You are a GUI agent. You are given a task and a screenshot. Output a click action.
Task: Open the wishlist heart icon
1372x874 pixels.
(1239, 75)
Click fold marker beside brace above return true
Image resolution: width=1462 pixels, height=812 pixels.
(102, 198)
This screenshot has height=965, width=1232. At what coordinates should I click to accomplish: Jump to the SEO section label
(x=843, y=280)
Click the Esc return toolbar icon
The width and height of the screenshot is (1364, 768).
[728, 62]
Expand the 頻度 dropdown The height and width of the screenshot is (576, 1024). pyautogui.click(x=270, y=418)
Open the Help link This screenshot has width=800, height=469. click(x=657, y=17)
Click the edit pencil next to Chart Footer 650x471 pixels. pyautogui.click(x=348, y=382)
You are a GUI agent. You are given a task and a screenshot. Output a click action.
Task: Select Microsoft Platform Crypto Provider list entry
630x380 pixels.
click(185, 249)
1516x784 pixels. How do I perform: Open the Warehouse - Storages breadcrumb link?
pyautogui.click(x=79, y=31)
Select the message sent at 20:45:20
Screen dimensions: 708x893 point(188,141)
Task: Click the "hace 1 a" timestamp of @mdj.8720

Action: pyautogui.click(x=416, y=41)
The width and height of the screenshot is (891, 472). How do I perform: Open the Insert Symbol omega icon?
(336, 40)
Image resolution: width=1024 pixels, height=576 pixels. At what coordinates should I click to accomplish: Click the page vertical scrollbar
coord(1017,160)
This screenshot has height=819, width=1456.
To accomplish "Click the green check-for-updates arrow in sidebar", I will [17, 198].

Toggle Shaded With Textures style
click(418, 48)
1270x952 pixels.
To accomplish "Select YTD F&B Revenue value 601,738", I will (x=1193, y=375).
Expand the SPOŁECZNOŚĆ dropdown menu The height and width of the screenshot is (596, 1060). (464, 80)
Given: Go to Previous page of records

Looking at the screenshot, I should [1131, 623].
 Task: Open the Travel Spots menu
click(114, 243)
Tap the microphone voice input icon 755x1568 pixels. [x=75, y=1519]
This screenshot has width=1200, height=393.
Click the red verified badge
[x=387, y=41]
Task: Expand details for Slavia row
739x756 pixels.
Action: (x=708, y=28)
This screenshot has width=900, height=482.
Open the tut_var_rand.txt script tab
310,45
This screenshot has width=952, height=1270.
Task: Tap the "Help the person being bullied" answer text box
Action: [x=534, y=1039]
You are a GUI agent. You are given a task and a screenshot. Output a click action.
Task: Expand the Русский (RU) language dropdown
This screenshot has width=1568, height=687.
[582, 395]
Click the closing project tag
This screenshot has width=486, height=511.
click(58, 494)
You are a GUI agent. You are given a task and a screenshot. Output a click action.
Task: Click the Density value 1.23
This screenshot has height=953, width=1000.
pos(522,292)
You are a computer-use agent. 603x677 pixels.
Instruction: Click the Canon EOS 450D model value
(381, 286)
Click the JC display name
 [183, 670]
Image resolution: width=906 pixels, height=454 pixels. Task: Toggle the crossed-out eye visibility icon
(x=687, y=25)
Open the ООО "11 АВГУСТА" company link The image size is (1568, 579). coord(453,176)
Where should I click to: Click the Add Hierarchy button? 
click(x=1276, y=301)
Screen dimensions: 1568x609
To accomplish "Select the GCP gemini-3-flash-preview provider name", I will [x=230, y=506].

• _Assignment_:
Going through the data above, count the lines where the string "will" appears, and answer with only that number.

• _Result below_:
3